In a self-attention block, we temporarily ignore all spatial structure by flattening each channel into a single vector, after computing a local linear transformation on each pixel:
\begin{equation*} o_\text{self-attention} = \underbrace{\text{softmax}(\overbrace{x^T W_f^T}^{HW\times C}\,\,\overbrace{W_g x}^{C\times HW})}_{HW \times HW} \underbrace{W_h x}_{HW \times C} \end{equation*}
where \(H\) is the height, \(W\) is the width, and \(C\) is the number of channels in the self-attention layer.
The softmax attention output weighs the influence of distant outputs on the output at each position in the discriminator. This allows the discriminator to explicitly compare outputs at separated points in the image and, in addition, focus all of its attention on a specific location in the image.

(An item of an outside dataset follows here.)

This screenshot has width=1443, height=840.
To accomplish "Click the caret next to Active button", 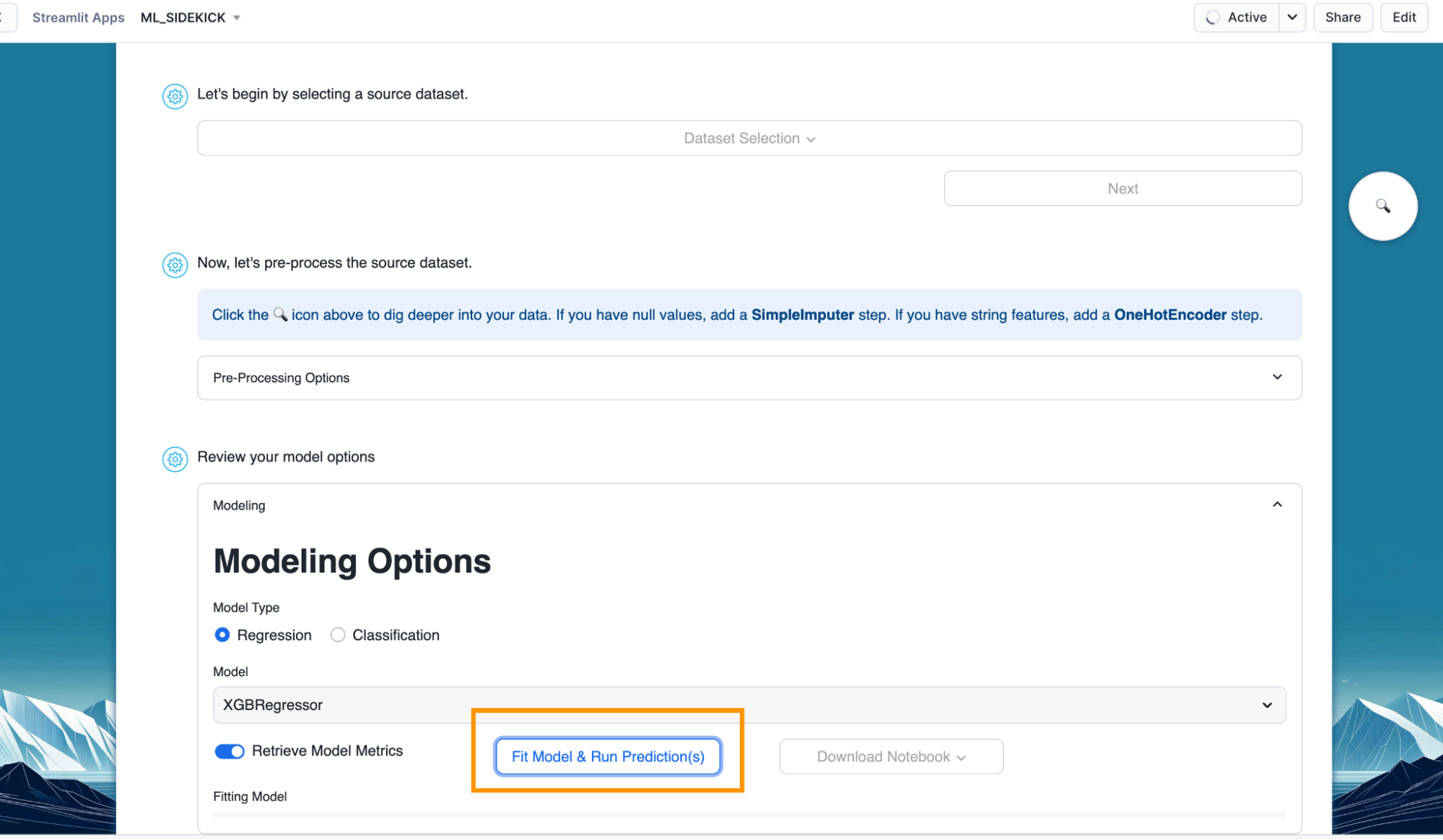I will click(x=1292, y=17).
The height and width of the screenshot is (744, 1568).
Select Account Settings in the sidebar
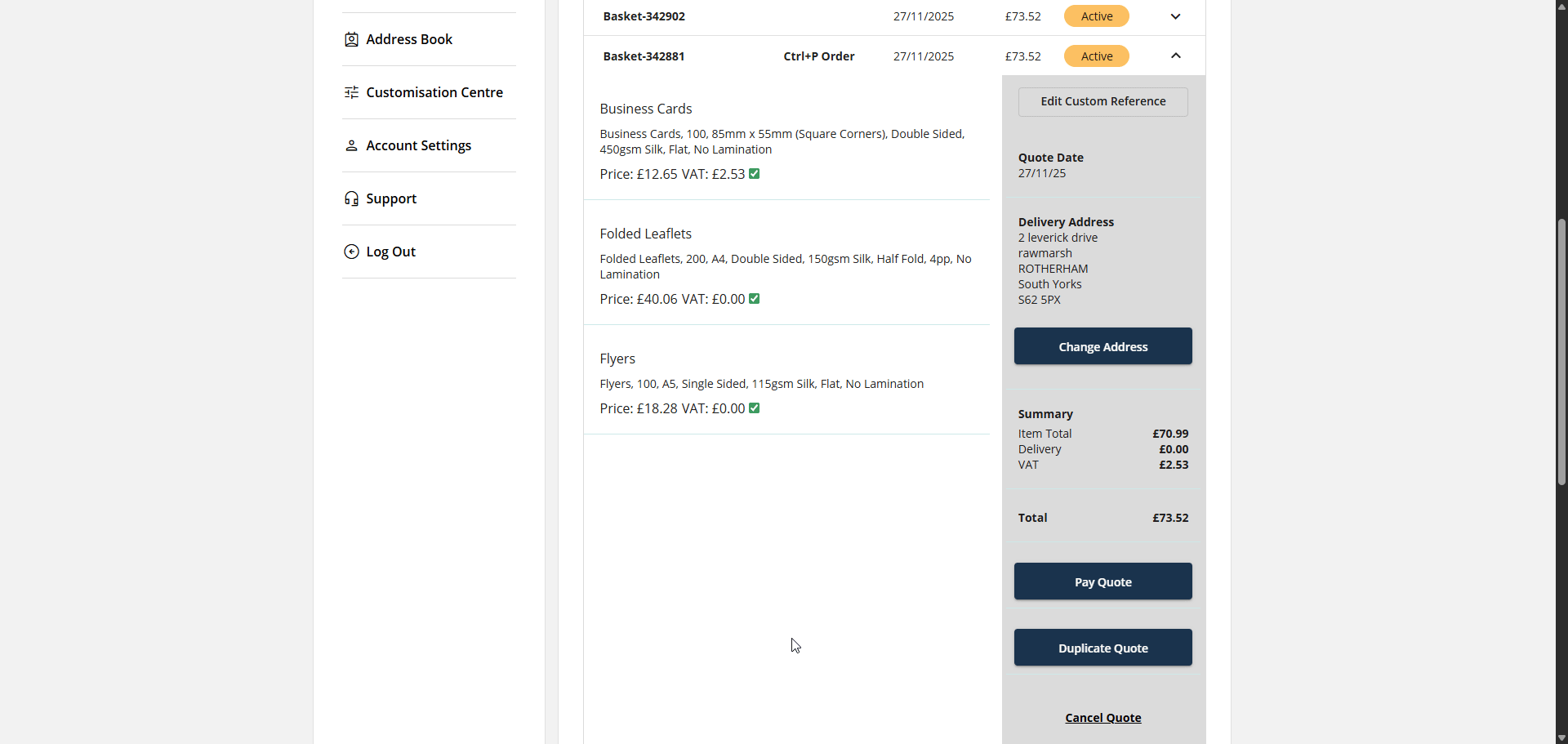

The self-attention output is added to the original output and multiplied by a weight parameter. At the start of training, this weight is zero; as the generated samples become more difficult to distinguish from the real samples, this weight can be increased so that the discriminator can use self-attention.
The above self-attention visualizations from the SAGAN paper demonstrate how the attention units capture the object shape. In most cases, the attention maps capture local feature similarities (2nd from left, top) as a convolutional network would. However, in some cases (1st and second from right, top and bottom), the self-attention layer detects detects correlations between features in distant regions of the image. This explains why the global structure of SAGAN samples, seen above, looks so convincing. Below is an example of the self-attention maps from my implementation of SAGAN for the top-left-hand corner of the image.
Introducing the self-attention mechanism to GANs improves the quality of samples considerably: the authors of SAGAN report an Inception score of 52.52, an enormous improvement on the already impressive result of 36.8 achieved by spectral normalization a few months ago. This improvement in quality and diversity metrics is reflected directly in the quality of SAGAN ImageNet samples; many are indistinguishable from real images.
In my opinion, self-attention GANs reveal the potential to improve GANs by incorporating better priors into models (in this case, our prior is to explicitly build in modeling of non-local feature dependencies into some layers of the discriminator). This approach to improving GANs stands in contrast to more explored approach thus far: changing the GAN training objective or discriminator regularization. We have seen before with LapGAN and Progressive Growing GAN that carefully designed discriminator architectures (i.e., model priors) can lead to improved sample quality and diversity. With the breakthrough of self-attention GANs, we see this line of work confirmed yet again. It is only a matter of time that further improvements based on this strategy will come, and this already impressive state of the art will be beaten once again.